Zap: Bear Market Survival
Published: 05/15/2022 |By: Friktion Research Contributors
This post will cover volatility market observations, protocol performance(+forward strategies), and an auction recap.
This week crypto markets experienced an unprecedented level of downside volatility in a series of events catalyzed by a bank run on UST, the native algorithmic stablecoin of the Terra (LUNA) ecosystem. Market participants watched as a $20bn asset capitulated to <$2bn within the span of days, dragging the entire ecosystem with it.
Founder’s Note: Most importantly this has damaged the livelihood of many in our community and close friends — having been an early user of Terra DeFi it has been challenging to watch — however, Terra’s active developer and community support are great lessons we can learn from. If you’re coming from the Terra ecosystem and would like any support getting back on your feet — we’re here to help. ~Uddhav and Alex
Crypto volatility markets
As UST began losing peg on Monday, LUNA fell nearly -50% within the 14 hours, compounding the peg instability, dragging correlations along with them on SOL, BTC, and ETH. BTC saw lows <$27k, ETH $1800, SOL $40. Given a rapid shift in sentiment and broader crypto market instability as the UST reserve depleted, volatility markets reacted severely down the curve. BTC ATM 7day IV, a proxy for short dated options pricing, rallied from 70vol to 150vol, hitting levels last seen in May ’21 (Chart 1). Bitcoin volatility term structure flipped to steep backwardation (Chart 4: T and T-7day BTC Vol).
Solana volatility (using ATM 7day IV as a proxy) strengthened from 80vol to 240 vol during the week, with skew (negative skew = more put premium at the same delta) also falling heavily as the spot market sold off.
Traditional markets remained weak following the prior week’s FOMC, leaving SPY/QQQ down -5% week-over-week.
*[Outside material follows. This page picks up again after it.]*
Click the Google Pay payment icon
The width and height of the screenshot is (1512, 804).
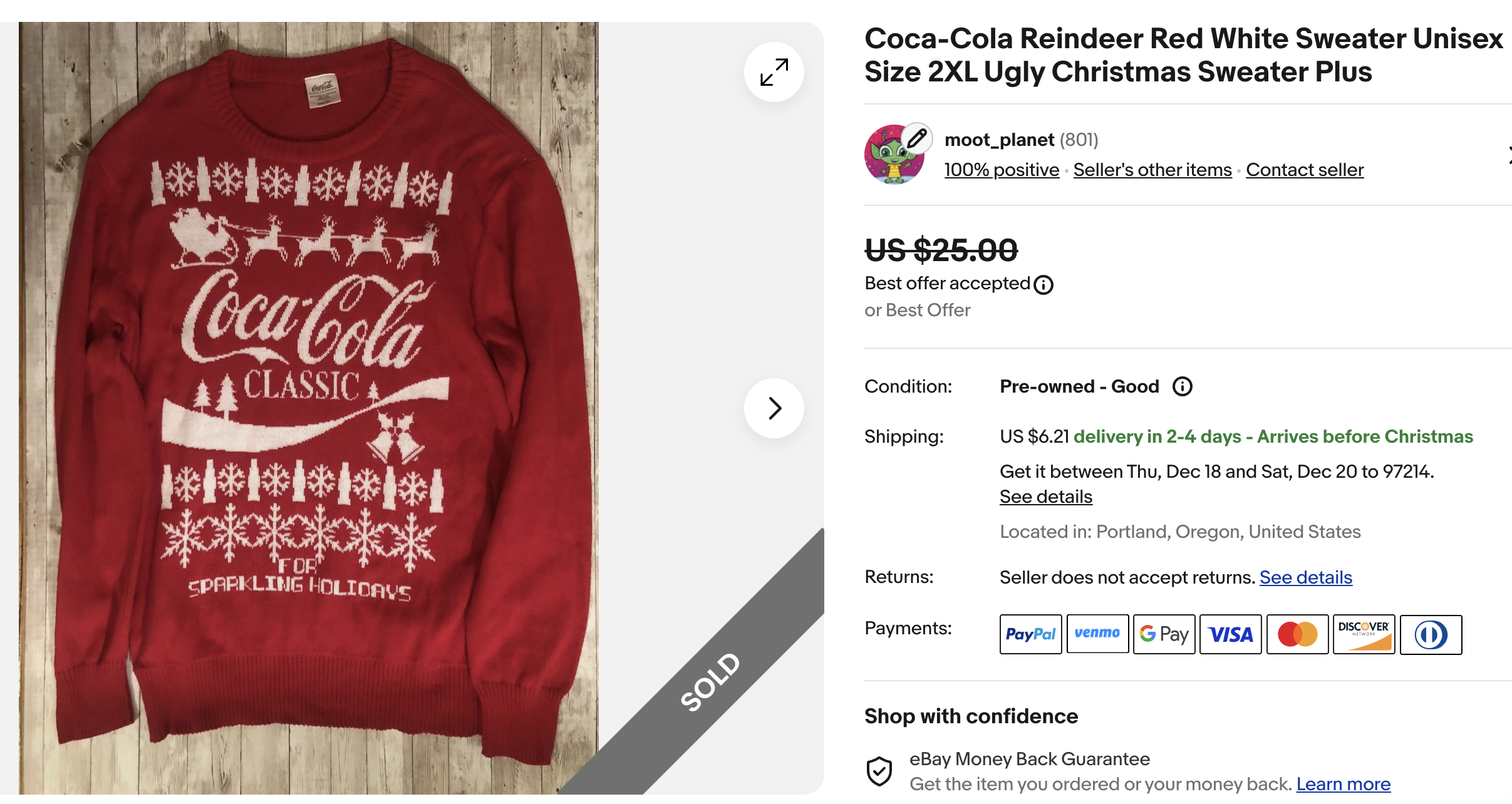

Cryptoasset correlations with public equity markets weakened during this period. As seen in Chart 9, equity volatility (using VIX futures curve as proxy) also flipped from mild contango to backwardation during this period (May 4 vs 14th):
Impacts on Friktion Volts
As a protocol, first order effects include sunsetting the LUNA (Volt#01) and UST (Volt#02) Volts, meaning they are now in Withdrawal Only mode. As UST started to lose peg on Monday, we ran checks to ensure that settlement pricing would be in order, which made the asset appear more like a quanto than an option. The settlement formula included the LUNA/USD (for calls) and LUNA/USD*UST/USD (for puts). Since Friktion’s options strategies do not utilize leverage, there was no risk of platform insolvency (losses are capped at total principal deposited).
Volt#01, Friktion’s call option overwriting strategy, continues to perform in this bear market. This strategy takes advantage of overpriced upside volatility to continue to collect premiums as prices fall. As mentioned before, put skew strengthened this week, but notably SOL call vol traded >150vol this epoch. Note this strategy is more bear market resilient than Volt#02.
Below is a comparison between the yield of being in Volt#01 inception to date and holding a long spot position (Charts 11–13):
With assets experiencing >30% declines in the course of a week (>210vol!), Volt#02 options went ITM resulting in a drawdown of principal. Below is a comparison of the performance of Volt#02 inception to date vs holding a long spot position (Charts 8–10):
While the market went risk off, Friktion’s Volt#04, a basis strategy, was steadily rebalancing into a long basis position, with an inflow of ~$6 million USDC into the strategy. This position/PnL can be easily tracked here. Currently the Volt earns profit in negative funding rate environments.
During this period, BTC/ETH funding went negative but have since normalized while alt L1s like SOL are still negative. .
Below are the historical hourly funding rates for SOL on Mango compared to an aggregation of multiple CEXs’ during the week:
Protocol improvements and responses
Through the unprecedented market turbulence, Volts performed in expectation with the strategy’s intended payoff and protocol parameters. In the instance of the LUNA expiry price near $0, the premium remaining in the pool was not converted from USDC to LUNA, and will be distributed to depositors in lieu. We have identified a number of implementation that can provide downside protection for Volt#02 in turbulent market conditions. These include a credit (put) spread Volt which would buy a further OTM put along with the current sale of a put in order to cap the downside loss, particularly effective in situations like we saw this week. Additionally, we’re developing on a Long Volatility Volt which would use a combination of principal + yield generated from low-risk stablecoin strategies (such as basis or lending, preferably delta-netural) to continuously purchase downside tail hedges instruments such as options or power perps. This will also be a big step in fully decentralizing Friktion auctions and will provide a Volt for participants to access the exposure and pricing of option buyers of Volt#01 and #02. As a result, we expect this will unlock deeper liquidity in the long-term for Friktion’s Volts.